What to work on. Please print nothing but the lines from the one with "The width and" to the last line of the records below, and omit pictures.

Stored records.
-*-*-

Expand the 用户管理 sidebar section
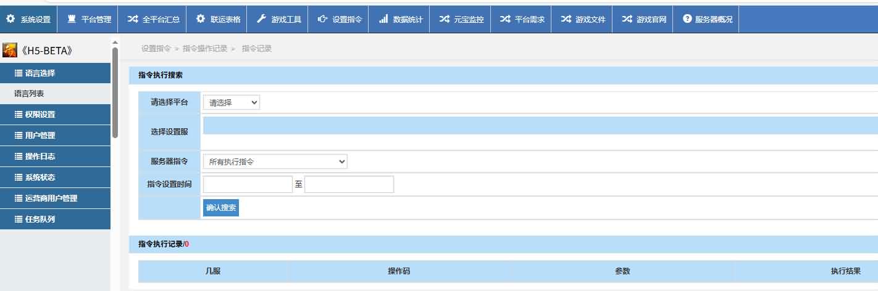 tap(55, 136)
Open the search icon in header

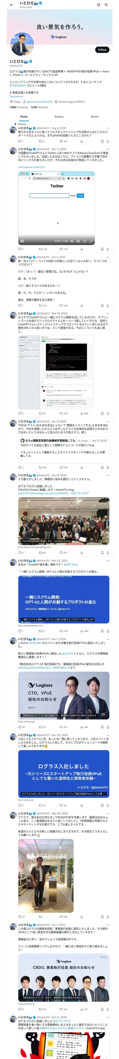(x=106, y=5)
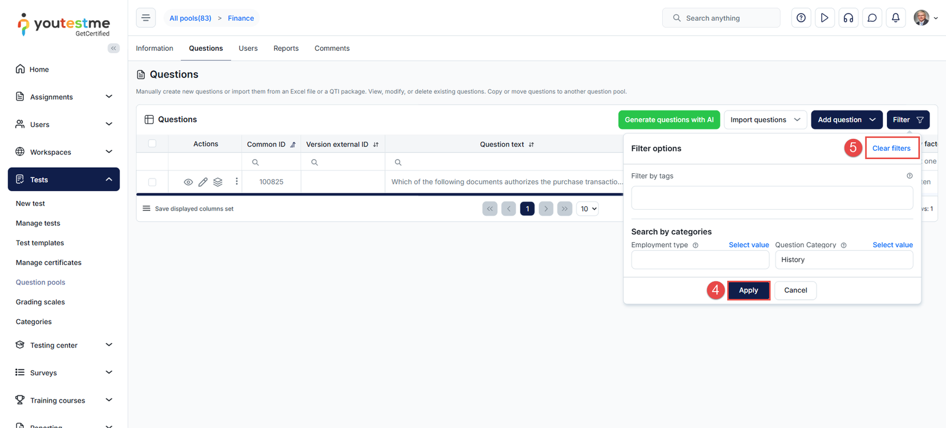This screenshot has width=946, height=428.
Task: Click the Filter by tags input field
Action: coord(772,198)
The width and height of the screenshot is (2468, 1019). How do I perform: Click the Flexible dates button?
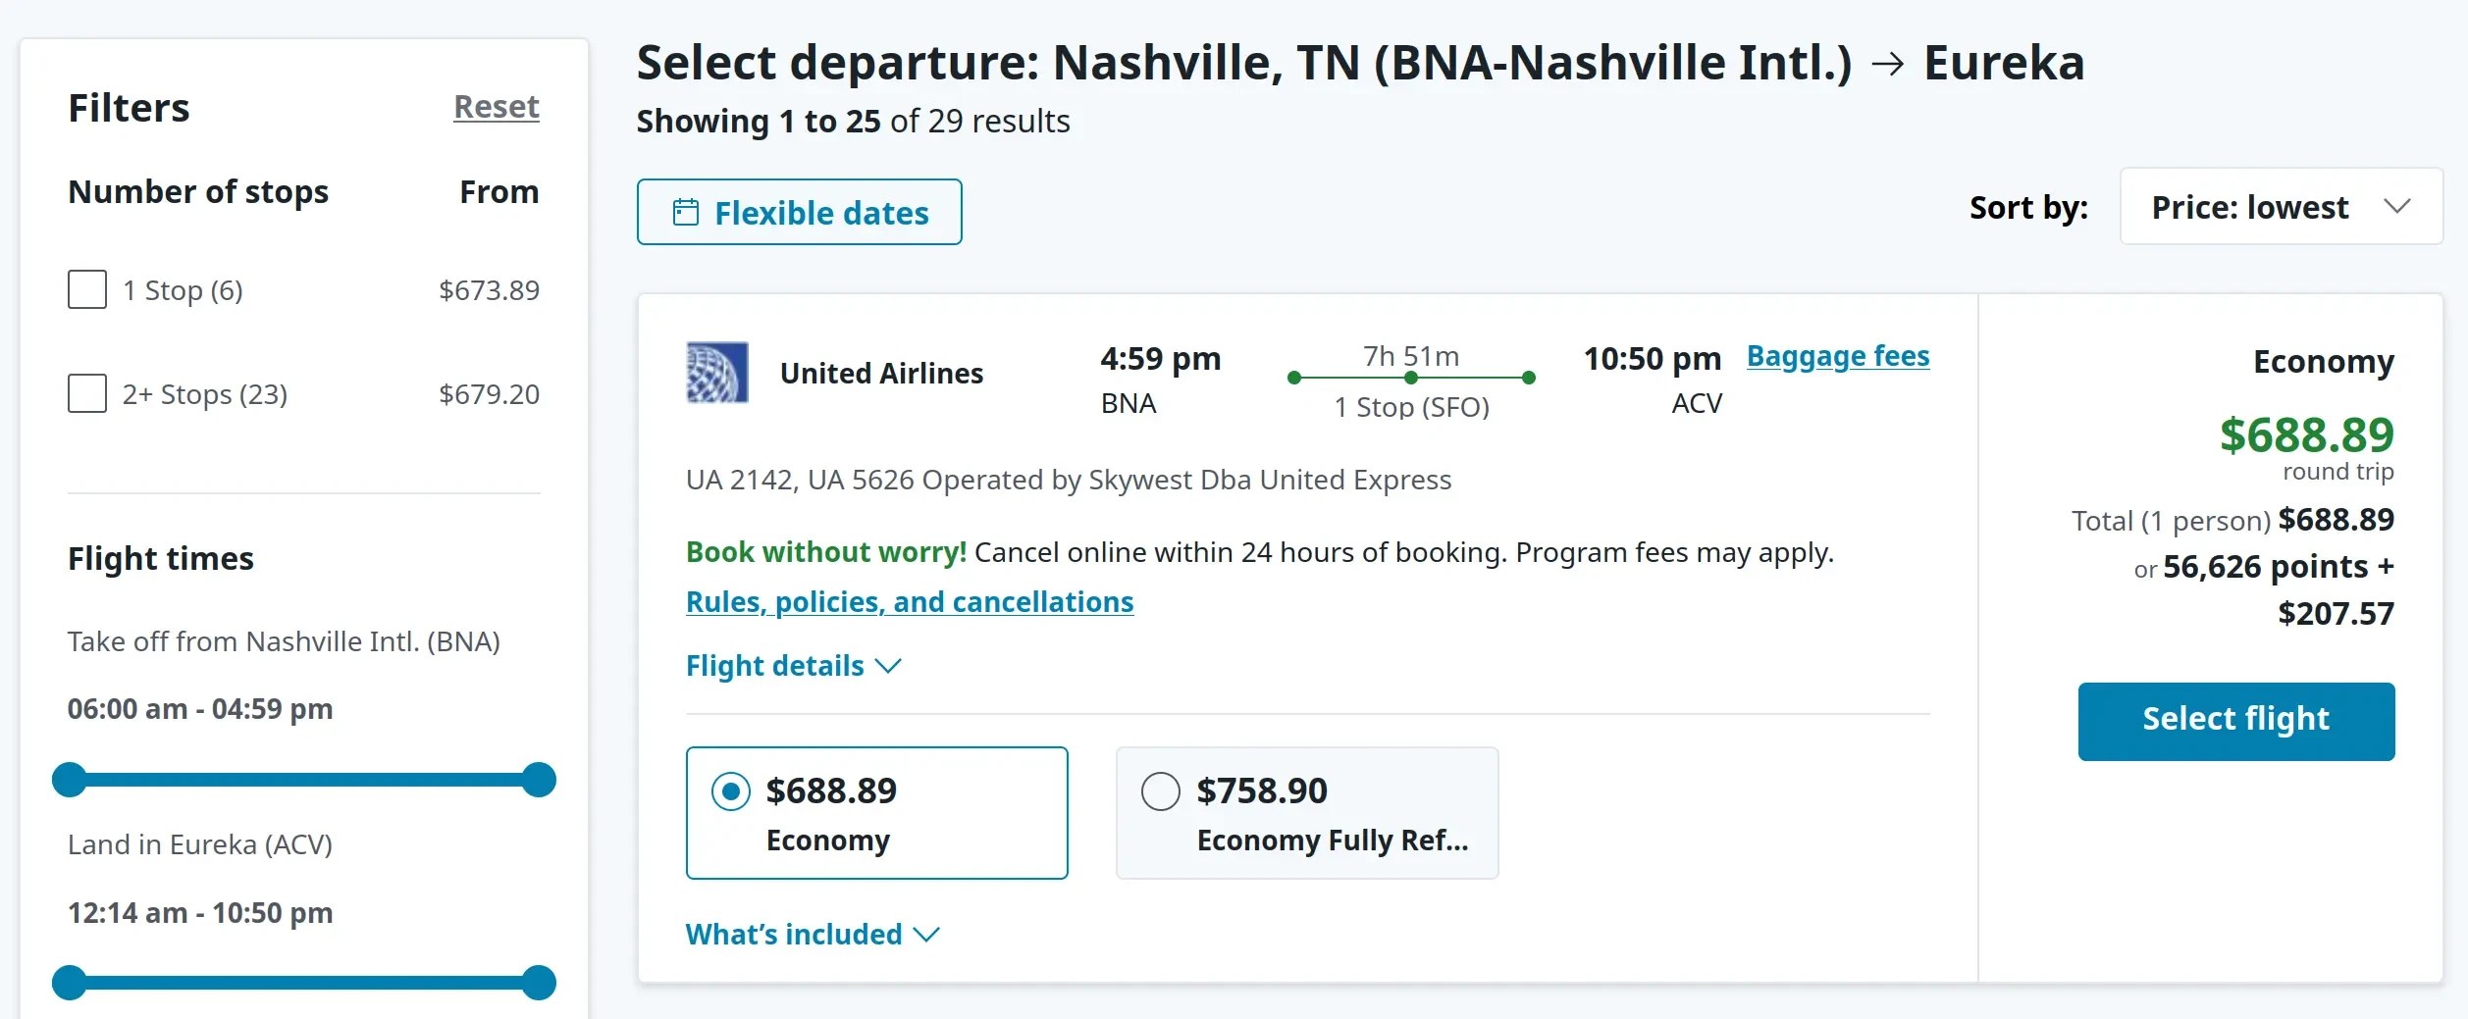click(800, 212)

-*-*-

Answer below.
The width and height of the screenshot is (2468, 1019). How do I perform: Click the Flexible dates button?
click(800, 212)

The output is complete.